-------- Document extract

Colors and sizes (such as the "2" in "py-2" etc.) are configurable, so you can have as many or as few of them as you want, and the names can pretty much be whatever you want them to be (py-thon). Either way you're always building your UI using really simple (the word "atomic" comes to mind) rules. While Uikit has some similar utility classes (and so does Bootstrap), Tailwind has a massive number of them, even without counting the pseudo states (bg-blue hover:bg-blue-dark), responsive classes (p-6 md:p-8 lg:p-10), etc.

You can still create your own "custom" components, so that when you add some class – such as "btn" – to an element, you actually get the same thing you would with the rules in the example above. Typically this is done by defining the class in SCSS:

.btn {
    @apply font-bold py-2 px-4 rounded bg-blue-500 text-white;
}

.btn:hover {
    @apply bg-blue-700;
}

Technically that this is something you should only do if you really have to repeat the same string of classes multiple times, though ?

----------------
-------- Record excerpts

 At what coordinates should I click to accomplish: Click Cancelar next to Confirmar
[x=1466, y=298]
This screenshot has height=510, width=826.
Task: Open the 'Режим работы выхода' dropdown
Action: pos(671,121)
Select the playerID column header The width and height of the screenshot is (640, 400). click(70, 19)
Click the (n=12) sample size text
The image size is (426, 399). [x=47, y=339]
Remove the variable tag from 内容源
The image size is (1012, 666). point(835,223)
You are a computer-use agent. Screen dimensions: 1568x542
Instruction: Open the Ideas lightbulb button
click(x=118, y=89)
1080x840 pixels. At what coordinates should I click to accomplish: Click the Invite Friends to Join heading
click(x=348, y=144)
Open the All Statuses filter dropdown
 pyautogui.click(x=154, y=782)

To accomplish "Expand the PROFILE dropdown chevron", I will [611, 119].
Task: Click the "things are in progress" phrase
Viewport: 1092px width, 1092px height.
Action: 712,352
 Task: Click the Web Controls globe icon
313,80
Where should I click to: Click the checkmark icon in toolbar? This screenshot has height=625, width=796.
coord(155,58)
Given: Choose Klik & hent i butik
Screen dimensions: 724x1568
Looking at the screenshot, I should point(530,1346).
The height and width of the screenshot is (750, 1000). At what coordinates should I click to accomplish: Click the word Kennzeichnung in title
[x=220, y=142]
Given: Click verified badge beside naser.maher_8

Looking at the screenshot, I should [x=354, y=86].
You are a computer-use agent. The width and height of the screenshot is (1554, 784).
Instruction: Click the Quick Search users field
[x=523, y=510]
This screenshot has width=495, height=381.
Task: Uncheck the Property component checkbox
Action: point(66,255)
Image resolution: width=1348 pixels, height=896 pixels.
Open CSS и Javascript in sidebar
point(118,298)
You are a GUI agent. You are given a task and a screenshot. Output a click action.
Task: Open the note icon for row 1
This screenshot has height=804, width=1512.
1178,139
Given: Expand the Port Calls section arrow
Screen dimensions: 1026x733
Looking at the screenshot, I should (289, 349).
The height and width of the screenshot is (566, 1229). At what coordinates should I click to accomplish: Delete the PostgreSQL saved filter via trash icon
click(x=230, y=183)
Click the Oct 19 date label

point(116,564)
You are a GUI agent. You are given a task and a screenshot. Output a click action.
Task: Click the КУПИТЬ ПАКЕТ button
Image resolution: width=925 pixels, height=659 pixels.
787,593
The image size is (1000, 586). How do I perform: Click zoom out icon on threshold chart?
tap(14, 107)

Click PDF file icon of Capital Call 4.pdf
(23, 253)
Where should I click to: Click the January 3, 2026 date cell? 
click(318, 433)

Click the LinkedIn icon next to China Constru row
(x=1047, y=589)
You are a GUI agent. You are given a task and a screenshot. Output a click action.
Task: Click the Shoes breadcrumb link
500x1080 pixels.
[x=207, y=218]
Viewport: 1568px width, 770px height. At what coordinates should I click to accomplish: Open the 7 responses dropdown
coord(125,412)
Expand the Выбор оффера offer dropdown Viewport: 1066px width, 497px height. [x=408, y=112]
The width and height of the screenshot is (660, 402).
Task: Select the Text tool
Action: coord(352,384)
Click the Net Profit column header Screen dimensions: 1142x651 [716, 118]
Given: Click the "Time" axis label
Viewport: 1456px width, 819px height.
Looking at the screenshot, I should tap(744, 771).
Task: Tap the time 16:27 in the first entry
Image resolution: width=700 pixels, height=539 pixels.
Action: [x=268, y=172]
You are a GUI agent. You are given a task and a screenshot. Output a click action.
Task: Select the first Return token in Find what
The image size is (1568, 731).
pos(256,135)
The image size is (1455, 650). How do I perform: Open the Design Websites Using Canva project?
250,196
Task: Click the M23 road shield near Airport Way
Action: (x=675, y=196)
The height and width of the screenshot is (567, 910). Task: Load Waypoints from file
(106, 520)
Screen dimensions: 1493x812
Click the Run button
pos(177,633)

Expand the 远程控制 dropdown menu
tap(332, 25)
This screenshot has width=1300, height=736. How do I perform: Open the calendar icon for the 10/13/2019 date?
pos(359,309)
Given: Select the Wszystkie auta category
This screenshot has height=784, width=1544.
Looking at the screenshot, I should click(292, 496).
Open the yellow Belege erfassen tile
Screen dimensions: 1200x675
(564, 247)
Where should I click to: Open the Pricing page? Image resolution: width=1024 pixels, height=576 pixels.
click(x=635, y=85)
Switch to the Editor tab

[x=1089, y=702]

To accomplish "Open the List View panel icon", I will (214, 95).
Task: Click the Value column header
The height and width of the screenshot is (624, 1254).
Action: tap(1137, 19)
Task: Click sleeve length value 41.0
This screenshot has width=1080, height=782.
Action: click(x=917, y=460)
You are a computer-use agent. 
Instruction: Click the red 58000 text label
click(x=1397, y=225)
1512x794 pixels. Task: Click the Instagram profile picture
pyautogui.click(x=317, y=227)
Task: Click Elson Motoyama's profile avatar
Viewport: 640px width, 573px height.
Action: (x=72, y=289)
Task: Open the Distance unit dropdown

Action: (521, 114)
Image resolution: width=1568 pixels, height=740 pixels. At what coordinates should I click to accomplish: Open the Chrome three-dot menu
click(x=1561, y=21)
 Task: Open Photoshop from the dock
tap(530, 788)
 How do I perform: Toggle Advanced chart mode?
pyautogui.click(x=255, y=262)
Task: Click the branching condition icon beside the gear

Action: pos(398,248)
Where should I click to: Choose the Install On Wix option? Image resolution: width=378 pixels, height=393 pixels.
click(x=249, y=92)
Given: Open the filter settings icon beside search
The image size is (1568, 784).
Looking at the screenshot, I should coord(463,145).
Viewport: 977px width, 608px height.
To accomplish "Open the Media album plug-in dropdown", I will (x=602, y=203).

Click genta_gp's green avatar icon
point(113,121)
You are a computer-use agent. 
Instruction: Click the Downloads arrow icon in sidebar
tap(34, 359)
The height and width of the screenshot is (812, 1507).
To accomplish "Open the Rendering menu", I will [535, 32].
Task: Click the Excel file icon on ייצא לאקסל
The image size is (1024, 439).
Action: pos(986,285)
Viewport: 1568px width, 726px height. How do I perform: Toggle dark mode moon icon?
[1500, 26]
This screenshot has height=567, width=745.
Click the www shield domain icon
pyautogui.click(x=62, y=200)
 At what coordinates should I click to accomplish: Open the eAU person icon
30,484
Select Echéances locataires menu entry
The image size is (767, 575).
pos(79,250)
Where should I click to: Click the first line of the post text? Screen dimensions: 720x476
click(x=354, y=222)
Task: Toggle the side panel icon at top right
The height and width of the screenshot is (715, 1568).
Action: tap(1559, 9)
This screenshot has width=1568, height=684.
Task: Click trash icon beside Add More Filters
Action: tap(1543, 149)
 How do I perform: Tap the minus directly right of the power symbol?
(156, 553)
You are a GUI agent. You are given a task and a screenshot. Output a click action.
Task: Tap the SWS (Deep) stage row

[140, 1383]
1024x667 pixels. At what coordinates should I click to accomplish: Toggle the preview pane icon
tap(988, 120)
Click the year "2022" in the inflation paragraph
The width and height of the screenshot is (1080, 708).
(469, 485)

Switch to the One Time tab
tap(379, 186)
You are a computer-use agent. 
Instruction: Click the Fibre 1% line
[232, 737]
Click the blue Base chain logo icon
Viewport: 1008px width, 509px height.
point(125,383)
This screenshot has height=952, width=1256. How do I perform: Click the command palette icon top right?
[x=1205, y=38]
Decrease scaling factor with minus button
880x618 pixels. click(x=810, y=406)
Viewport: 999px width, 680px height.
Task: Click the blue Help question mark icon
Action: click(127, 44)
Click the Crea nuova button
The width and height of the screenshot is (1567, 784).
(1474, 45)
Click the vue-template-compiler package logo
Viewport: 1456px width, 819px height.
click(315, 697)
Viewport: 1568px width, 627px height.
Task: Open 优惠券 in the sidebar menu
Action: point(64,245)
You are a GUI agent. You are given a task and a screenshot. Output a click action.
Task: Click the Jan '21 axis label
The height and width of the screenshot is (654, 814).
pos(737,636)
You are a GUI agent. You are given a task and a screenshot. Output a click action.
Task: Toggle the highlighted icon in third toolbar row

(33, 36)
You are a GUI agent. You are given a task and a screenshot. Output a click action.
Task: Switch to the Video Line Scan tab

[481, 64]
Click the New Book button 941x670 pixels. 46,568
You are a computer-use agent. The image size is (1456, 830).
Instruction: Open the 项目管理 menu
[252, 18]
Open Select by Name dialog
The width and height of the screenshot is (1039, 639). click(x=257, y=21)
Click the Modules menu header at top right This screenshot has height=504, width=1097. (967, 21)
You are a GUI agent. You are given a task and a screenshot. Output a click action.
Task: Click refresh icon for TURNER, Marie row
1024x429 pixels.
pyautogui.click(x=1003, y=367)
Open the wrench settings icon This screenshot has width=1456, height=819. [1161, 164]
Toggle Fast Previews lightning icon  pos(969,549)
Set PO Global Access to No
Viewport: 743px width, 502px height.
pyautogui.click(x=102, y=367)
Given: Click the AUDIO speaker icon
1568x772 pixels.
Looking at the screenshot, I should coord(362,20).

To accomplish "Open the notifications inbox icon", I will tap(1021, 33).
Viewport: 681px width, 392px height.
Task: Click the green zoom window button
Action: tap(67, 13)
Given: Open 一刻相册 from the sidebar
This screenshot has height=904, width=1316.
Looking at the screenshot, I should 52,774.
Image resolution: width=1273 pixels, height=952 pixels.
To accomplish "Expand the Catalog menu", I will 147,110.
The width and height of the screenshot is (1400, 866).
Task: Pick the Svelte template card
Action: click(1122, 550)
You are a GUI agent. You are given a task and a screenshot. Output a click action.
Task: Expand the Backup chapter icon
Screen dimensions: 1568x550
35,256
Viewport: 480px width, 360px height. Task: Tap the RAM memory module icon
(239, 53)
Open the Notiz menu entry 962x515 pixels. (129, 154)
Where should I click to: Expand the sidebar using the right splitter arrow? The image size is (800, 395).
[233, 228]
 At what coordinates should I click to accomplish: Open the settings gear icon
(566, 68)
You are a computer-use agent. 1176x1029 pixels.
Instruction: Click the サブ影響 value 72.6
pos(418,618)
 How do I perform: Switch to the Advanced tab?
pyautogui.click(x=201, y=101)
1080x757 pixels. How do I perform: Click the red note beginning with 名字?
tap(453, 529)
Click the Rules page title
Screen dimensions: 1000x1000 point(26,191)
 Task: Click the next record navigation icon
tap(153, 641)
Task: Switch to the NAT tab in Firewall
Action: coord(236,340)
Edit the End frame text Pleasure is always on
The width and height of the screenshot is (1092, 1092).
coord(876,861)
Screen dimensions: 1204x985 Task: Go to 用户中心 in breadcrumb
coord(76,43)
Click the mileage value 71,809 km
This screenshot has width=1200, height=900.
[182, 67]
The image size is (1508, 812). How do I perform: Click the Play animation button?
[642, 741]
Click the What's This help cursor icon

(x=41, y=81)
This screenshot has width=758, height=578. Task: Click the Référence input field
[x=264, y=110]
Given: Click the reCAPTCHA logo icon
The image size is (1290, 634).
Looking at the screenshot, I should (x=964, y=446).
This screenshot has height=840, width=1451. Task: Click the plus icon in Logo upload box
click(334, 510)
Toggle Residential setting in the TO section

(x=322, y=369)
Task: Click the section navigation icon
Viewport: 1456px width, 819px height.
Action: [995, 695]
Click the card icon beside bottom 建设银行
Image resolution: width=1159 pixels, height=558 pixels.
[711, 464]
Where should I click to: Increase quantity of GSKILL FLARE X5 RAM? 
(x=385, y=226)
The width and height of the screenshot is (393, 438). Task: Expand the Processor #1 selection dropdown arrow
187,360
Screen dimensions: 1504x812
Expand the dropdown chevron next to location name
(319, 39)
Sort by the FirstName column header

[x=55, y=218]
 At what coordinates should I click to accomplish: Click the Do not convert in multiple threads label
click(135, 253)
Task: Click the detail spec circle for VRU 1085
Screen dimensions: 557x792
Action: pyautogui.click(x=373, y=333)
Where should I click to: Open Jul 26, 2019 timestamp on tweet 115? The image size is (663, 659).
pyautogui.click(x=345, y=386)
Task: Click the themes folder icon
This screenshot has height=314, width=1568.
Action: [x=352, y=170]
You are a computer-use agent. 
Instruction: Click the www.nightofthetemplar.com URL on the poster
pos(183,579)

----------------

What is asked>
Carry on the passage about Tailwind CSS utility classes from the point where it ends.

Exercise answer>
Personally one thing I've always struggled with "traditional" CSS frameworks are the components they come with. While they often look quite nice, I've almost never had the chance to actually use them as-is (either there's a predefined PSD layout or something like that, or the client demands changes, or the component is just plain bad) and thus I've basically ended up designing my own component library on top of the one provided by the framework. In most of my projects I've only used a framework like Foundation for the grid implementation.

That's where Tailwind comes in:

  • you can build exactly the components you need, BUT 
  • you still get certain benefits of a framework, such as globally defined fonts, colours, spacings, etc.
  On 8/24/2019 at 2:13 PM, dragan said:

^ straight from the Tailwind cheatsheet source code. If this isn't bloat, I don't know what is.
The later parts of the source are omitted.